Forgiveness of Outstanding Amount. Subject to the provisions of this Note, EVERTEC shall forgive all amounts (including the Principal Amount and interest thereon) under the Note in twelve (12) substantially equal bi-weekly installments (on Executive’s regular payroll dates) commencing on the payroll date for the first full payroll cycle commencing immediately following the Closing Date, provided, that on each such payroll date, the Executive has, at all times since the date of this Note, remained in the full-time employ of EVERTEC.
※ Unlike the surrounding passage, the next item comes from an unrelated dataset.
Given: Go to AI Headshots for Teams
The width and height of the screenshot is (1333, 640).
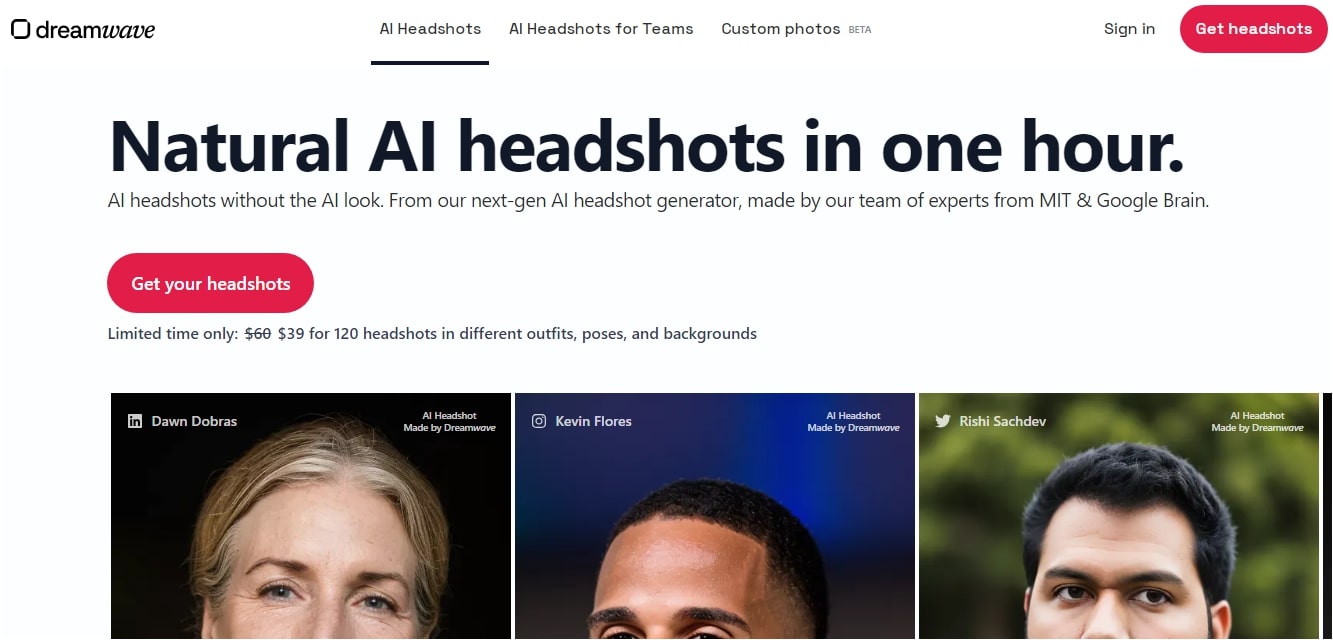Looking at the screenshot, I should click(601, 29).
Notwithstanding the foregoing provisions of this Note, EVERTEC shall also forgive any outstanding Principal Amount and any interest thereon upon the date of termination of employment if the Executive’s employment is terminated by EVERTEC other than for “Cause” or is terminated by the Executive for “Good Reason” or is terminated due to the Executive’s death or “Disability” (each, as defined under the Executive’s employment agreement with EVERTEC, dated September 29, 2010 (“Employment Agreement”)). If Executive shall terminate his employment other than for Good Reason, or if EVERTEC terminates the Executive’s employment for Cause, no remaining part of the Principal Amount or interest thereon that is due under this Note shall be forgiven and the payment of the amounts due under this Note shall be accelerated as described below.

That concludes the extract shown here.